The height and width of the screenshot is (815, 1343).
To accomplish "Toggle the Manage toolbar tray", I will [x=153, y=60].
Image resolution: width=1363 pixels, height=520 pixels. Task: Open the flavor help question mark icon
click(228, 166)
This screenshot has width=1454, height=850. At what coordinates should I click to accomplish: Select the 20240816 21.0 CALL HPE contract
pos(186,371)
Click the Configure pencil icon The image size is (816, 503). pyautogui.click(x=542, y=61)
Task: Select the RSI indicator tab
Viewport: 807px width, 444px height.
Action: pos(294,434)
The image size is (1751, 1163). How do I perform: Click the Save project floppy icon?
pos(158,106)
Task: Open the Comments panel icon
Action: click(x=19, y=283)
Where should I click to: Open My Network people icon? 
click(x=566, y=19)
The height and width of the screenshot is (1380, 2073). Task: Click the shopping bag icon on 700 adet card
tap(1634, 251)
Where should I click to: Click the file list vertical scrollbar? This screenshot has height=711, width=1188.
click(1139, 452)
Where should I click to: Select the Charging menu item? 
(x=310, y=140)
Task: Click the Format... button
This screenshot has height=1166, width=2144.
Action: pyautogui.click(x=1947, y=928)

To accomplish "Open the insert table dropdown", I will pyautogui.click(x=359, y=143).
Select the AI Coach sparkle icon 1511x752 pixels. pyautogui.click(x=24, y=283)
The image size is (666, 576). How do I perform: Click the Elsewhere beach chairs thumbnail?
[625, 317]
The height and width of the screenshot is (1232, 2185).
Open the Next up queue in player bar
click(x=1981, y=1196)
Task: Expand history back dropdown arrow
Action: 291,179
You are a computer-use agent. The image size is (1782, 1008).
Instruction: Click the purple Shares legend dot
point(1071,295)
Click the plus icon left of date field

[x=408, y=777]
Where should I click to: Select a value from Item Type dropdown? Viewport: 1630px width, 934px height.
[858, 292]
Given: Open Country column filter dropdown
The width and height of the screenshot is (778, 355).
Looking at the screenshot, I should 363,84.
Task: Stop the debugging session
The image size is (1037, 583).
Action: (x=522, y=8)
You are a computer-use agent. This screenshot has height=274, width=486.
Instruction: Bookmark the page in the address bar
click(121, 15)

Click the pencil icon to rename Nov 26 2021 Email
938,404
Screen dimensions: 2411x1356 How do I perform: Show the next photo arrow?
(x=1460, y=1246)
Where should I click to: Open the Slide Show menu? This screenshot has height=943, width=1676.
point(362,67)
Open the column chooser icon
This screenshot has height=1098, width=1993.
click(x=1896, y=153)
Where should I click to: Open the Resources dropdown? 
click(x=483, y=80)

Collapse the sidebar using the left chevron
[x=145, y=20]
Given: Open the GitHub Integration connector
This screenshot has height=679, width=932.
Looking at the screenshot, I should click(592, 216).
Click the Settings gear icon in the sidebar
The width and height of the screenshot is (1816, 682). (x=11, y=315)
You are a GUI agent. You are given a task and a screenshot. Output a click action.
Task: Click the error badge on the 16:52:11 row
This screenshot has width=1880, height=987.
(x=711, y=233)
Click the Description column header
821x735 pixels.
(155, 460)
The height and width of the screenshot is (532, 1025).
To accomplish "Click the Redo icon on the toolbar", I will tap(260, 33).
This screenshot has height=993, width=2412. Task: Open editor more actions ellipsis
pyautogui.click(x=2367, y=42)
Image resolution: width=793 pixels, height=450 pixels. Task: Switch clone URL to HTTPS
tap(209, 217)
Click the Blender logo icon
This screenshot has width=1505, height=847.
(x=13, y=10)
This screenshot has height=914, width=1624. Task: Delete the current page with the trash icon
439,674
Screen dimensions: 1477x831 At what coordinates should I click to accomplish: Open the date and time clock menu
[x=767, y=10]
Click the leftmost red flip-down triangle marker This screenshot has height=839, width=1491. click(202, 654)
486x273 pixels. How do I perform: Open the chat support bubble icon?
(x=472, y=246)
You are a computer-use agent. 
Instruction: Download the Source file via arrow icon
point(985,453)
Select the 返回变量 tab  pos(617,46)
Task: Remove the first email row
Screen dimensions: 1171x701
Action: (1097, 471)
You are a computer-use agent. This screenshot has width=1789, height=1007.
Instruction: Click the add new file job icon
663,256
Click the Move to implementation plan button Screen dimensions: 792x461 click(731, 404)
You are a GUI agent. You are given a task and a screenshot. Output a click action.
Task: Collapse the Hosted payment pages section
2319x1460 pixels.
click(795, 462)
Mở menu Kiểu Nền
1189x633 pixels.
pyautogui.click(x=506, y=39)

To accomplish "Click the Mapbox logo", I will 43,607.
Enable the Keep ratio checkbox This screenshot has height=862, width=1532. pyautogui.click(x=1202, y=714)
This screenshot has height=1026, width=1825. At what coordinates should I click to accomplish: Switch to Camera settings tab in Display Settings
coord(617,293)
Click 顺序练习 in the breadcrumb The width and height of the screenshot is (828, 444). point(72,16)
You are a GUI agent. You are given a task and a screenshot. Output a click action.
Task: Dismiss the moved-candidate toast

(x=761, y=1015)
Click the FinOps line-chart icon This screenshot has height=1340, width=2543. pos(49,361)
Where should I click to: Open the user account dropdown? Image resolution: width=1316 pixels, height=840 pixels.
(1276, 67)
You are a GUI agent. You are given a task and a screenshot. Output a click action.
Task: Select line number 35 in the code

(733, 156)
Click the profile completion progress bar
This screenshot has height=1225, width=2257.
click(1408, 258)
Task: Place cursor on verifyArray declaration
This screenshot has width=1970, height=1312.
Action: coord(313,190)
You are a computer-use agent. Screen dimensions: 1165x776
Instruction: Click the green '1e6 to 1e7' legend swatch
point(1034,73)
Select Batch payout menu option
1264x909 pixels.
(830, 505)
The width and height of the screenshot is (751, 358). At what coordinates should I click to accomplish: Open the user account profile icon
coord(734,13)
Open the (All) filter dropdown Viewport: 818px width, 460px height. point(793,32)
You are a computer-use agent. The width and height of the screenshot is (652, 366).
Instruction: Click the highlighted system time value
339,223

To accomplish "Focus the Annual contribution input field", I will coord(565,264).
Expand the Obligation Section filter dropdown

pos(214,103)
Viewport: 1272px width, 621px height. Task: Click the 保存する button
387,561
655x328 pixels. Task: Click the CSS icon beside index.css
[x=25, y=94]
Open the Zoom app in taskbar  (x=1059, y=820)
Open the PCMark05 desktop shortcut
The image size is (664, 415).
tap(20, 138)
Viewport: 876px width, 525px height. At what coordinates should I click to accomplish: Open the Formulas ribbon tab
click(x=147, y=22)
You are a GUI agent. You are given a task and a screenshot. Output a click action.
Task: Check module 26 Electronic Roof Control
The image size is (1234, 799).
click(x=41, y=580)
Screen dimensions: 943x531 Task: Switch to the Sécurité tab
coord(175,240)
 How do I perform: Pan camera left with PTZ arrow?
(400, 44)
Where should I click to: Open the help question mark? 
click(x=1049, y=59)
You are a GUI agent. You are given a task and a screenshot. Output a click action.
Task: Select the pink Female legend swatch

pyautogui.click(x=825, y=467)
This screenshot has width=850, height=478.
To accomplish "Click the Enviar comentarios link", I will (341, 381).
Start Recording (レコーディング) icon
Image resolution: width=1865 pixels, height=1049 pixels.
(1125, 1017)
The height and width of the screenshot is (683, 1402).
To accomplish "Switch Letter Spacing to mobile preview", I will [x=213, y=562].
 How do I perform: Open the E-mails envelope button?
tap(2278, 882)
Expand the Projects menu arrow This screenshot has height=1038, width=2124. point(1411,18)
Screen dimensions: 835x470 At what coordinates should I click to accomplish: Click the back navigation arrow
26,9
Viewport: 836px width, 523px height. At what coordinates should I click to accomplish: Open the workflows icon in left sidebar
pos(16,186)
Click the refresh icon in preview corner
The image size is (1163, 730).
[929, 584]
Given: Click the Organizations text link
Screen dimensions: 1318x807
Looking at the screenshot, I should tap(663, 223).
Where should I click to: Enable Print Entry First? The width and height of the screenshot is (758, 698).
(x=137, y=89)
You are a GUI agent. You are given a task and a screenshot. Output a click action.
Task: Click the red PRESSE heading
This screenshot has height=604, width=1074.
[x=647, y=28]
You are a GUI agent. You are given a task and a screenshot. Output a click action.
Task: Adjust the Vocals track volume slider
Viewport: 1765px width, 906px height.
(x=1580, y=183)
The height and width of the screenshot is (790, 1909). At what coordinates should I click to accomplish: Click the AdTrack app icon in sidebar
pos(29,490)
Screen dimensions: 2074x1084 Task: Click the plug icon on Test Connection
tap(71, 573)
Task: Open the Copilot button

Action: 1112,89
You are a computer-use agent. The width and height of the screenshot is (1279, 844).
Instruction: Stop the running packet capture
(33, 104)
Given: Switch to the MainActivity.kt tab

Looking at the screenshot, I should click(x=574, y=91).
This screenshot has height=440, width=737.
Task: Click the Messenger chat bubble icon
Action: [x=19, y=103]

#### [Task description]
Copy the entries above exactly, but only from the line holding "Click the FinOps" through the line holding "Task: Place cursor on verifyArray declaration", both included.

#### [Output for this task]
Click the FinOps line-chart icon This screenshot has height=1340, width=2543. pos(49,361)
Where should I click to: Open the user account dropdown? Image resolution: width=1316 pixels, height=840 pixels.
(1276, 67)
You are a GUI agent. You are given a task and a screenshot. Output a click action.
Task: Select line number 35 in the code

(733, 156)
Click the profile completion progress bar
This screenshot has height=1225, width=2257.
click(1408, 258)
Task: Place cursor on verifyArray declaration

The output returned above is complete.